After working at a state-owned lender for a decade, Wang joined Weidai, an Internet finance company whose name means "micro-loan," in 2014 when the industry was flourishing.
FAST BUT FRAUDULENT
The industry's burgeoning development came as no accident to Wang and other market observers.
China has four large state-owned banks, and state-owned enterprises generally have easier access to financing. Many small companies are troubled by the financing bottleneck, creating pent-up demand.
Meanwhile, working-class families struggle to figure out where to invest their savings to seek higher returns, and many of them move money online. The country, home to the world's biggest online population, also has a number of groups, such as college students, who are underserved by banks.
China has not established a sound social credit system, and credit cards are not as popular as in some advanced economies. Online payment has instead emerged as a well-received alternative to cash. Crowd funding has picked up momentum as a wave of entrepreneurship has hit the country.
Development of Internet finance has helped broaden the financial reach, improve efficiency of financial services, give Chinese more investment options, and help some small businesses get badly needed loans, but the boom has its costs.
The first peer-to-peer (P2P) lending platform was launched in 2007, and exploded in popularity in China, with the number of such platforms surging 18 times between 2012 and 2015 and the combined transaction volume jumping about 40 times over the period, according to data from the State Information Center.
P2P lending platforms helped link clients seeking better yields with borrowers starved for capital, but a report from leading industry information provider www.wdzj.com painted a grim picture.
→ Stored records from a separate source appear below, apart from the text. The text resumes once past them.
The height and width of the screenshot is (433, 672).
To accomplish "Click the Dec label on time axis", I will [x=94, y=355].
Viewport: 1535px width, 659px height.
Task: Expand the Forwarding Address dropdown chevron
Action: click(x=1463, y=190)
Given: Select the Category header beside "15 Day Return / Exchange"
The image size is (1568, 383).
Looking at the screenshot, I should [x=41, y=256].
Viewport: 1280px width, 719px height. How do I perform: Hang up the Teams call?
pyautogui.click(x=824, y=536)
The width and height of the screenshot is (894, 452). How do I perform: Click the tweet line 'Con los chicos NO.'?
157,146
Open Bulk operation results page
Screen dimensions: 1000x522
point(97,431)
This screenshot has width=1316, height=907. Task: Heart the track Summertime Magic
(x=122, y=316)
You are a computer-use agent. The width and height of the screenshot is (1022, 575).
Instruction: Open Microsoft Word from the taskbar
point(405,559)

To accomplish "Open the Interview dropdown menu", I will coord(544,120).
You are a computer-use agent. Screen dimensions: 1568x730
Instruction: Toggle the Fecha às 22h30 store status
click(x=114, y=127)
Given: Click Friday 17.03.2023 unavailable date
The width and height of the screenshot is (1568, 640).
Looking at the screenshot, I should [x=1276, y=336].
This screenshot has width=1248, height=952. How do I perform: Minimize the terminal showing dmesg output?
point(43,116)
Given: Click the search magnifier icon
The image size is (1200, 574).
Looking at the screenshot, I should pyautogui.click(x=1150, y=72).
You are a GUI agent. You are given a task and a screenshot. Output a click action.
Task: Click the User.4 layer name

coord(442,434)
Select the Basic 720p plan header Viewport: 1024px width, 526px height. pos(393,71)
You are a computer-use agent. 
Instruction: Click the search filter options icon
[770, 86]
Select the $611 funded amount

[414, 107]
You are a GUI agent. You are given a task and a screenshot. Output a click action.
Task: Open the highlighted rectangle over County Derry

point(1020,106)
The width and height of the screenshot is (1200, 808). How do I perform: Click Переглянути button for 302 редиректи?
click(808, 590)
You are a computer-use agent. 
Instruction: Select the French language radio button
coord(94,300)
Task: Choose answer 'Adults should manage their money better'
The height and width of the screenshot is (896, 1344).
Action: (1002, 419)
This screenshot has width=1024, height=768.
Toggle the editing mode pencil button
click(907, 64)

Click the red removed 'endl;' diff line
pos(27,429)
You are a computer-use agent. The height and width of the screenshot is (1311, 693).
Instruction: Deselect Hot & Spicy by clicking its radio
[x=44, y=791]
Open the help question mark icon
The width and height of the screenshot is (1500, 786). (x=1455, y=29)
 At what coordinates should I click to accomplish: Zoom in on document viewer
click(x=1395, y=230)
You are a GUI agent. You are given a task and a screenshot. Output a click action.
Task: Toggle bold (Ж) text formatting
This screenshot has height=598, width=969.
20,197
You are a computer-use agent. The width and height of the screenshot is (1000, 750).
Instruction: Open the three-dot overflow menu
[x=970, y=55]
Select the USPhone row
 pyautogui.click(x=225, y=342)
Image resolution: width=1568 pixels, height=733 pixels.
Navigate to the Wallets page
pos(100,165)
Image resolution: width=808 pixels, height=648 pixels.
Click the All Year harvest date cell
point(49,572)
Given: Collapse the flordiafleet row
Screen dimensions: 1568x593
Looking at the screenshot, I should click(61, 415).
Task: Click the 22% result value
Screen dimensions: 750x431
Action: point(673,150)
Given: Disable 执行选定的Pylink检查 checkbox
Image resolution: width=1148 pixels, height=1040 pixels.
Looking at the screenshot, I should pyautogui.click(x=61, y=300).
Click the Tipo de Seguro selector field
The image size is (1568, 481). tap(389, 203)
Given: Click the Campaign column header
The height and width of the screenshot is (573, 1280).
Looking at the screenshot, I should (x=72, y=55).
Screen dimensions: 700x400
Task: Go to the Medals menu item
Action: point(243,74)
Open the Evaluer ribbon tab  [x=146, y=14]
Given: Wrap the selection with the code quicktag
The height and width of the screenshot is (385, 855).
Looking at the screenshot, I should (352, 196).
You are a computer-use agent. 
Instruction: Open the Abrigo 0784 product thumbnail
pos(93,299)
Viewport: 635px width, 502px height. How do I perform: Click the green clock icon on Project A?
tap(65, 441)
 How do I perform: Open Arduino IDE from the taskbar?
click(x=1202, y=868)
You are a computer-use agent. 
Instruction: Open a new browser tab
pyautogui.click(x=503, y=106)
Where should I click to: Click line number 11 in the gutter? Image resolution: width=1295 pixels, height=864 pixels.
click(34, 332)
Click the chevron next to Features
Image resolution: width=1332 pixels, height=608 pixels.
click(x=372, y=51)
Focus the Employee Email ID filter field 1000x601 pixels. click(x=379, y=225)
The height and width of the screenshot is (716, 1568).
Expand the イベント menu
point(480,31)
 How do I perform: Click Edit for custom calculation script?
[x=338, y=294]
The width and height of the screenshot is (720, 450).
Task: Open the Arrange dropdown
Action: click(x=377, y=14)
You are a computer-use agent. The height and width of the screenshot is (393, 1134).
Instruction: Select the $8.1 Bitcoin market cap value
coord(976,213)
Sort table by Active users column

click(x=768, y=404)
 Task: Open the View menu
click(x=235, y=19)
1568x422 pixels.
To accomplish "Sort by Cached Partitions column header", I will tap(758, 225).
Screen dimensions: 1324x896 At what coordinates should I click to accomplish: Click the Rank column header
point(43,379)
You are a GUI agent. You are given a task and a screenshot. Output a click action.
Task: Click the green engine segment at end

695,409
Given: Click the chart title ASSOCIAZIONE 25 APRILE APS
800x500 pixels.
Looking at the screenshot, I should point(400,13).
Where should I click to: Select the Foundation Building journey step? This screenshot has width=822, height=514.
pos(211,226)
By March 2017, 3,607 Chinese P2P lending platforms had run into trouble or been forced to close, with only 2,281 platforms in normal operation.
With a relatively low barrier to entry in the industry, some high-profile fraud cases emerged and grabbed headlines, such as P2P lending platform Ezubao that cheated investors out of nearly 60 billion yuan (8.7 billion U.S. dollars) through fake investment projects.
Some bogus lending platforms diverted client funds for other purposes, while online Chinese loan sharks illegally demanded nude photos as a form of collateral from cash-strapped female college students. These cases have triggered the concerns of regulators and a year-long industry correction.
On top of P2P lending, Internet finance also covers business such as third-party online payment, crowd funding, and other financial services.
"In tandem with the rapid growth, China's Internet finance industry is afflicted with Ponzi schemes and some companies deviate from their main business to seek hefty profits," said Li Bo, a researcher with the People's Bank of China (PBOC), the central bank.